**To be done**
Copy the lines of the records verbatim, from the line that contains "Task: Select the 材料 navigation item" through the end of the records, inclusive.
+ + + + + + +
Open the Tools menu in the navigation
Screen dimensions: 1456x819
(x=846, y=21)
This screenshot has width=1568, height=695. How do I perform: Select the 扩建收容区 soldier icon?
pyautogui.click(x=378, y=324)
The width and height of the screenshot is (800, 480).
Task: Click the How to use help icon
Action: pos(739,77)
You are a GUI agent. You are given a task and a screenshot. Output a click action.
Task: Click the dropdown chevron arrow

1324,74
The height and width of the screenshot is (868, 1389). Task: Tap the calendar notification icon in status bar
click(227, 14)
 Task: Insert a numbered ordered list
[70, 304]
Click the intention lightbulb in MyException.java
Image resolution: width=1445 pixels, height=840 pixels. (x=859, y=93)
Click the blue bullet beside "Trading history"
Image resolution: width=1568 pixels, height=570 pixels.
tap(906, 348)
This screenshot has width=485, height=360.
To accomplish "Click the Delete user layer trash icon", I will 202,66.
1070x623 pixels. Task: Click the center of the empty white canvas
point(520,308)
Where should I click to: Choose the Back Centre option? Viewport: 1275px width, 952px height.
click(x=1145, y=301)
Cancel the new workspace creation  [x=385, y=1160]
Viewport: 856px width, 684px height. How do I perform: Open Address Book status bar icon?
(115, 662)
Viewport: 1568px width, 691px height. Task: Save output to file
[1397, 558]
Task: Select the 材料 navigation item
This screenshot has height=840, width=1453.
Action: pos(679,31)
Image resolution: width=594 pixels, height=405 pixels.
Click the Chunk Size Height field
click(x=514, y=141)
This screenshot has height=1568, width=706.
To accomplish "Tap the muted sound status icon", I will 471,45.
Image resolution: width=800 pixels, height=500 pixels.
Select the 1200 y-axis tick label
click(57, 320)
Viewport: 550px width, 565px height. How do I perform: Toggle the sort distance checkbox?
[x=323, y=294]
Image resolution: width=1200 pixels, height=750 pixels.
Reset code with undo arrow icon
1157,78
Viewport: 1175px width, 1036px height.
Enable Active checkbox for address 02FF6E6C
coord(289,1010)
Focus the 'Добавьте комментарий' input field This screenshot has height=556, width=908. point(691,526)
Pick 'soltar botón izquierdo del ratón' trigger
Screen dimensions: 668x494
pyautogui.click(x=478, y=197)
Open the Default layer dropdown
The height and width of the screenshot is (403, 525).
+ + + + + + +
**Task result**
Task: Select the 材料 navigation item
This screenshot has height=840, width=1453.
Action: pos(679,31)
Image resolution: width=594 pixels, height=405 pixels.
Click the Chunk Size Height field
click(x=514, y=141)
This screenshot has height=1568, width=706.
To accomplish "Tap the muted sound status icon", I will 471,45.
Image resolution: width=800 pixels, height=500 pixels.
Select the 1200 y-axis tick label
click(57, 320)
Viewport: 550px width, 565px height. How do I perform: Toggle the sort distance checkbox?
[x=323, y=294]
Image resolution: width=1200 pixels, height=750 pixels.
Reset code with undo arrow icon
1157,78
Viewport: 1175px width, 1036px height.
Enable Active checkbox for address 02FF6E6C
coord(289,1010)
Focus the 'Добавьте комментарий' input field This screenshot has height=556, width=908. point(691,526)
Pick 'soltar botón izquierdo del ratón' trigger
Screen dimensions: 668x494
pyautogui.click(x=478, y=197)
Open the Default layer dropdown
The height and width of the screenshot is (403, 525).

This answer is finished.